Davidson: Yes, I like that. Some optimism from the dismal science, right? [laughter]
Altig: Don't ask for that again! [laughs]
Davidson: Won't do it. Okay, so you mentioned artificial intelligence [AI] as an example of a general purpose technology, and that's one we hear a lot about these days. So is it in fact—you would term that a "general-purpose technology?"
Altig: Very definitely.
Davidson: Okay, so in historical terms—as far as how long we've seen it take these sorts of technologies to mature to the point where they're producing products—how far along is AI?
Altig: Very early on. There are obviously great strides that have been taken in a very short period of time. For example, over the span of probably less than eight years, certain machine learning algorithms can recognize images with error rates that are as low as human beings can accomplish—and in fact, error rates that are below what human beings can accomplish. So there is very rapid advance, but there is a long, long way to go. And I would just note to anyone who has tried hard to get Siri or Alexa to understand what it is they really wanted, they will completely understand that we're at the very beginning stages of all of this.
Davidson: So I'm going to ask you to kind of "blue sky" here. With AI, what do you think that portends for human workers and for labor markets more broadly—let's say, in the reasonably immediate future?
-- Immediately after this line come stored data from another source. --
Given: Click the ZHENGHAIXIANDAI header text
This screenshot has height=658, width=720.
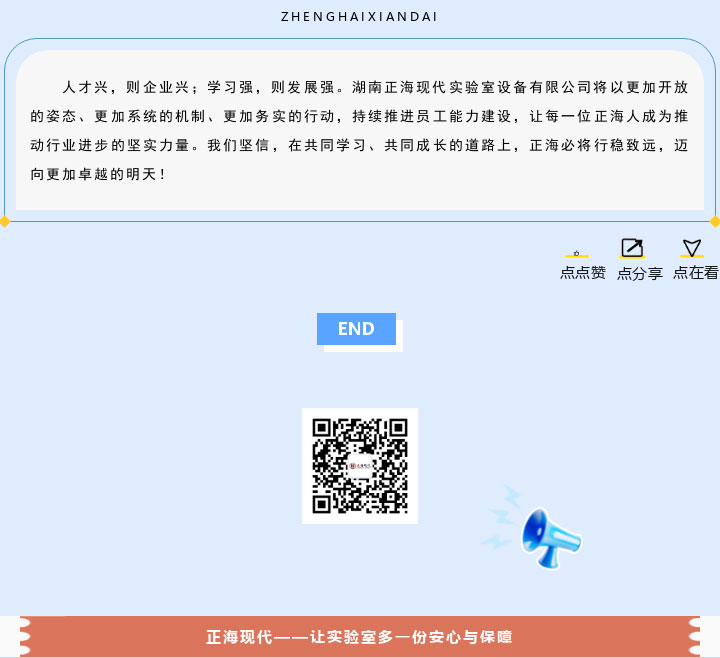Looking at the screenshot, I should pos(360,17).
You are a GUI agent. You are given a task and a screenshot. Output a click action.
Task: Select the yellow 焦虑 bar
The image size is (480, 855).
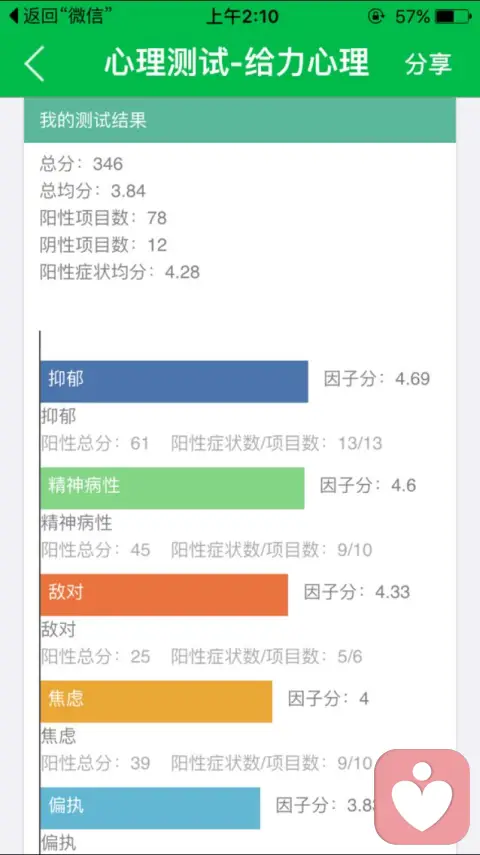(156, 701)
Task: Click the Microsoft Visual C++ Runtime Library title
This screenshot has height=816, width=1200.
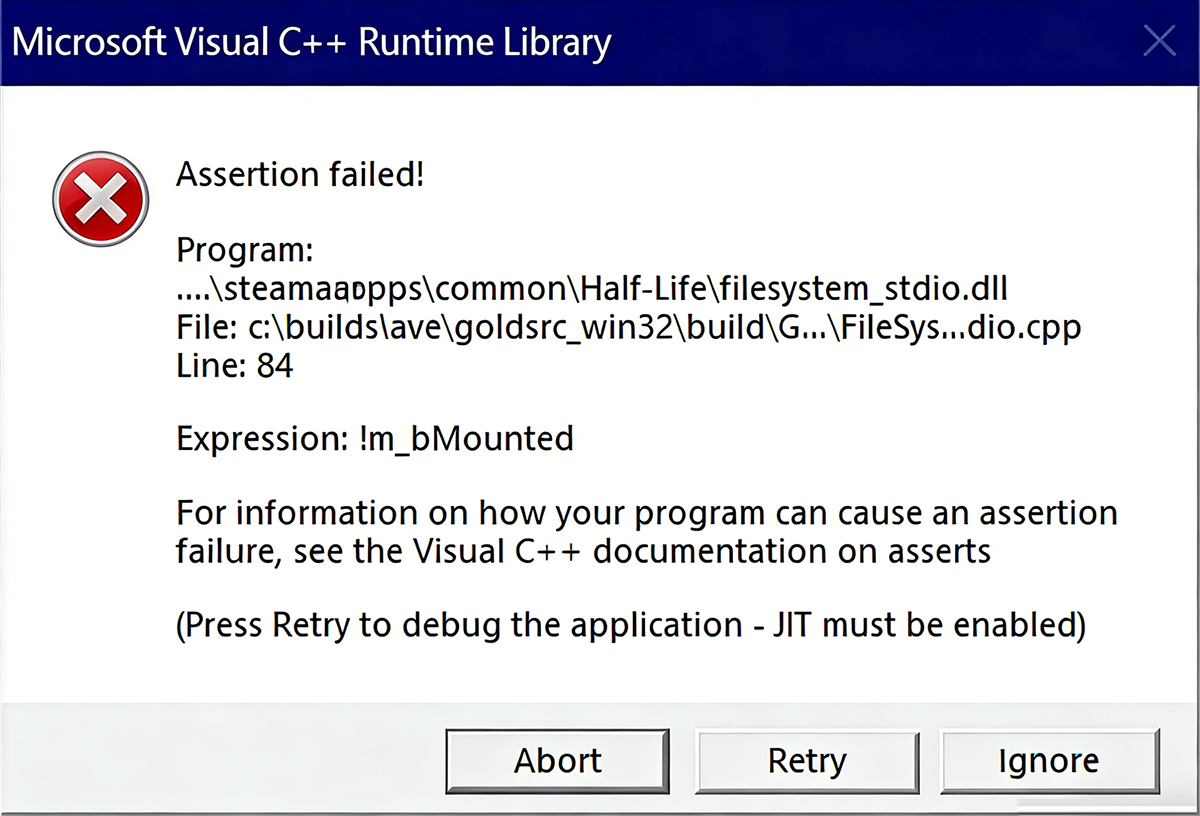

Altig: Well, it's going to mean I think precisely what was meant by the shift from an agrarian economy, or an economy dominated by agriculture, to an economy dominated by manufacturing and electric power and motorization. It's going to mean the same things those meant, which is we are going to have to rethink what our labor force looks like, what our business practices look like, and so on and so forth.
There are definitely—I mean very definitely—things that we think are solely in the province of human capacity these days that artificial intelligence is going to take over, and we will have to rethink what our contribution will be and what skill sets are necessary to make these contributions as we go forward.
Davidson: Right. So what do you think the biggest impacts we've seen already from AI are?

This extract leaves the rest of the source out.